Intervention de Marianne Dubois

Réunion du 9 décembre 2015 à 9h30
Commission de la défense nationale et des forces armées

Photo issue du site de l'Assemblée nationale ou de WikipediaMarianne Dubois, rapporteure :

Nous sommes ici pour vous présenter les résultats de nos travaux sur le service national universel.

Qu'est-ce que le service national universel ?

Il s'agit simplement de la forme nouvelle que le législateur de 1997 a souhaité donner au service national.

Il comprend des obligations : l'enseignement de défense, le recensement, la journée défense et citoyenneté et l'appel sous les drapeaux – cette dernière composante étant suspendue depuis 2002. Il comprend aussi des choix sous la forme du volontariat : volontariat dans les armées, service civique ou encore engagement dans la réserve.

C'est à tous ces dispositifs que nous nous sommes donc intéressés pour essayer de dresser un bilan de leur mise en oeuvre, près de vingt ans après la décision de suspendre la conscription.

Avant de vous expliquer le dispositif mis en place en 1997, nous voudrions dire quelques mots sur le service militaire qui suscite, particulièrement en ce moment, d'importantes vagues de nostalgie. Il est vrai que la conscription a incontestablement contribué à favoriser l'émergence de la conscience nationale au point qu'elle était devenue un élément indissociable de l'identité républicaine de la France. L'apport de la conscription à l'histoire de notre pays, tant pour le sort des armes que pour la constitution d'une communauté nationale, est encore très présent dans nos mémoires.

Il faut néanmoins se garder de toute forme de nostalgie. Si le service militaire obligatoire a été supprimé en 1997, c'est ce qu'il n'était plus adapté aux enjeux de la France de la fin du XXe siècle. Tout d'abord, le service militaire obligatoire ne répondait plus aux besoins opérationnels des armées. Conçue historiquement pour opposer des effectifs nombreux à la menace allemande – l'armée française comptait 3,5 millions d'hommes sous les drapeaux à la veille de la Première Guerre mondiale – la loi du nombre ne présentait plus d'intérêt stratégique majeur à la fin des années 1990 – et cela est encore valable aujourd'hui. Ensuite, la réduction continue de la durée du service – dix mois en 1996, conjuguée à la technicité croissante des équipements mis en oeuvre par les armées, limitait la capacité opérationnelle des appelés. Dans les faits, il y avait donc une armée à deux vitesses, ce qui remettait en cause la capacité opérationnelle de l'ensemble de l'armée.

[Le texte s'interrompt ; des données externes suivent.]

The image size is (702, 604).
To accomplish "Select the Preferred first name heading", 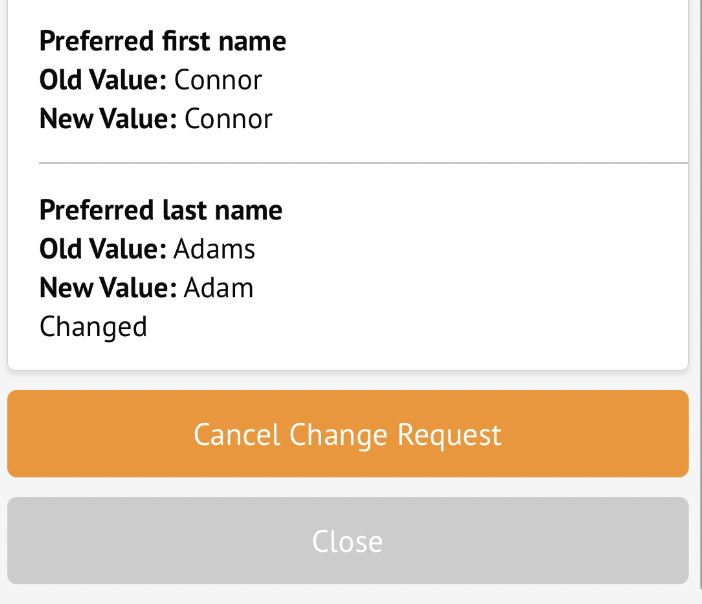I will click(x=162, y=41).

Mais moins que de l'utilité opérationnelle du service militaire, c'est de son rôle social et civique dont les partisans de son rétablissement sont le plus nostalgiques. Là aussi, il faut se garder de toute illusion. Le service national ne jouait plus que de façon tout à fait marginale son rôle d'intégration civique et sociale. Le taux d'exemption – en moyenne de 20 % - était très élevé, notamment chez les jeunes menacés d'exclusion sociale : il était de 53 % dans la population de faible niveau scolaire et de 50 % chez les illettrés profonds, justement pour ne pas obérer la capacité opérationnelle des armées. Dans le même temps, les formes civiles du service se sont multipliées pour concerner 39 000 appelés en 1996, soit 15 % de la ressource totale. Alors qu'il s'effectuait de plus en plus tardivement, vers 22 – 23 ans, le service militaire était plus vécu comme une rupture dans un parcours d'insertion professionnelle que comme un rite de passage vers l'âge adulte. Un jeune français de 1996, et cela est encore plus valable en 2015, disposait d'une expérience de vie, d'un accès à l'information, d'une maturité sans commune mesure avec celle d'un jeune Français de dix-huit ans de 1914.

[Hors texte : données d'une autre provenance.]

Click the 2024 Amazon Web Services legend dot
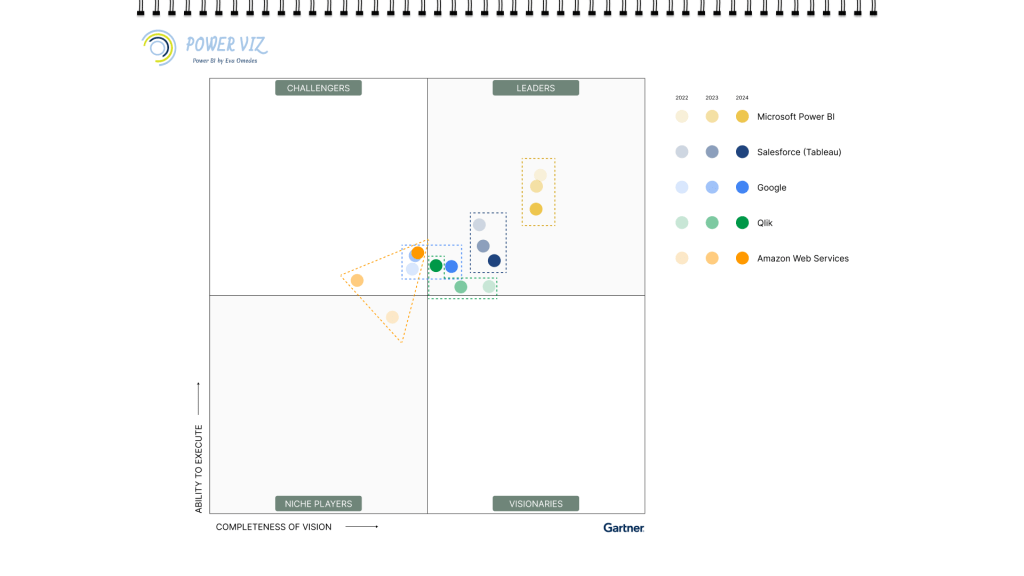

C'est donc parce qu'il ne répondait plus ni aux besoins des armées, ni aux impératifs de cohésion nationale que le service militaire a été suspendu en 1996.

Mais s'il a suspendu l'appel sous les drapeaux, le législateur de 1997 n'a pas pour autant supprimé le service national mais lui a donné un contenu nouveau. Au terme d'une large concertation et de longs travaux parlementaires, le législateur n'a pas souhaité rompre l'indispensable lien qui doit unir la Nation à son armée mais le renouveler en empruntant des voies nouvelles. La loi du 28 octobre 1997 a ainsi réaffirmé que les citoyens concourraient à la défense de la Nation et que ce devoir s'exerçait notamment par l'accomplissement du « service national universel ».